Why Food Elimination Diets Don’t Work to Heal Your Gut
Have you tried food elimination diets to heal your gut and ‘food sensitivities’ without longterm success? Or maybe you’re struggling with Leaky Gut, IBS or SIBO and searching for relief? In this post, we share why food elimination diet plans don’t work (and how they often cause more harm) and how to heal your gut without resorting to food restriction.
This guest post is by Claire Carlton, a Registered Dietitian and Owner of the virtual nutrition practice, Nourish With Claire, LLC where she helps clients nationwide find relief from digestive disorders like Irritable Bowel Syndrome and Small Intestinal Bacterial Overgrowth. As a specialist in nutrition for gastrointestinal health, she guides clients through her 4 step framework to unearth the root of chronic symptoms and help them discover lasting wellness.
Claire believes the mixed messages available on social media and other outlets have led people to a state of confusion and overwhelm where they resort to extreme methods of restriction and dieting, disguised as the ultimate path to gut health. She is passionate about working closely with clients to dispel myths around nutrition fads while developing a personalized approach to digestive health that allows for wellness without the obsession.
With a Master’s degree in Nutrition combined with additional training in the areas of Integrative and Functional Nutrition and Intuitive Eating, Claire has created a holistic approach that focuses on one’s relationship with food while integrating gentle nutrition and lifestyle strategies that address the root cause of their health concerns. This method allows clients to step away from diet culture while they create mindful and sustainable habits to support their health and wellness goals.
Over to you, Claire!
As a Registered Dietitian who helps patients suffering from chronic gastrointestinal (GI) conditions, I’ve seen my fair share of gut health miracle cures, juice cleanses and elimination diets that offer false hope for a quick fix. I’m here to set the record straight on nutrition and optimal gut health.
The unpopular truth: you can’t Whole 30 your way to a healthy gut. The gut microbiome and its role in health is an evolving area of research and we know that caring for this delicate ecosystem is vital in maintaining good digestive health.
Read on to learn how you can manage your chronic digestive concerns and boost the health of your microbiome without unnecessary food restriction.
4 Strategies To Manage Digestive Problems Without Dietary Restriction
1) Get To The Root: Test, Don’t Guess
Often, I will have clients reach out to me who have “tried everything” when it comes to managing their bloat, constipation, diarrhea or other digestive woes. They’ve spent time and money following elimination diets, taking expensive supplements or removing suspicious foods without the guidance of a professional.

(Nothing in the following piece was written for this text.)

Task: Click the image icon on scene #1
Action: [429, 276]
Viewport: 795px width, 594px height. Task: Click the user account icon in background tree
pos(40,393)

These methods offer temporary symptom relief, at best, and often cause more confusion and stress around food. On further investigation, many of them have never had a proper work up to evaluate what might be going on.
One of the most important things that can be done early on in a person’s digestive health journey is to test, not guess. If the problems haven’t been evaluated by a doctor, a visit to a qualified gastroenterologist (a doctor that specializes in the digestive system) is essential.
This will rule out serious conditions such as Inflammatory Bowel Disease (Crohn’s and Ulcerative Colitis) through various diagnostic tests including blood work, radiologic exams, endoscopy or colonoscopy. Depending on what is found, treatment may include a combination of medication, nutrition and lifestyle interventions.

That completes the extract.